Cinema | Kareem Abdul-Jabbar critica Quentin Tarantino por representação de Bruce Lee em Era Uma Vez Em… Hollywood

Lenda da NBA era amigo do artista marcial, com quem contracenou no clássico Jogo da Morte. Uma das grandes preocupações do astro chinês era mudar a imagem estereotipada dos asiáticos na TV e no cinema.

Rodrigo Torres
8 min readAug 21, 2019

Kareem Abdul-Jabbar, lenda do basquete e respeitado crítico racial, cultural e político, criticou Quentin Tarantino em sua coluna no site The Hollywood Reporter. Ele fez coro aos protestos de Shannon Lee sobre a forma com que Era Uma Vez Em… Hollywood retrata seu pai, o icônico Bruce Lee.
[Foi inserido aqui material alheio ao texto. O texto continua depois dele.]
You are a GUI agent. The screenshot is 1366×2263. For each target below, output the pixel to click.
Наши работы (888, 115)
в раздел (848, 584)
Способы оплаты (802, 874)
Segundo ela, o artista marcial foi injustamente retratado como “um idiota arrogante e cheio de exibicionismo”. Kareem foi além, dizendo que a abordagem caricata do cineasta nova-iorquino é “desleixada e racista”.

“Claro que Tarantino tem o direito artístico de retratar Bruce da forma que quiser. Mas fazer isso de uma forma tão desleixada e de certa forma racista é uma falha tanto como artista como ser humano”, disse Kareem, sempre ponderando suas colocações: “Assisto a cada filme de Tarantino como se fosse um evento, sabendo que sua releitura de filmes de ação dos anos 1960 e 1970 serão muito mais divertidos do que uma simples homenagem. É isso que torna as cenas de Bruce Lee tão decepcionantes, nem tanto pela base factual, mas pela falta de consciência cultural.”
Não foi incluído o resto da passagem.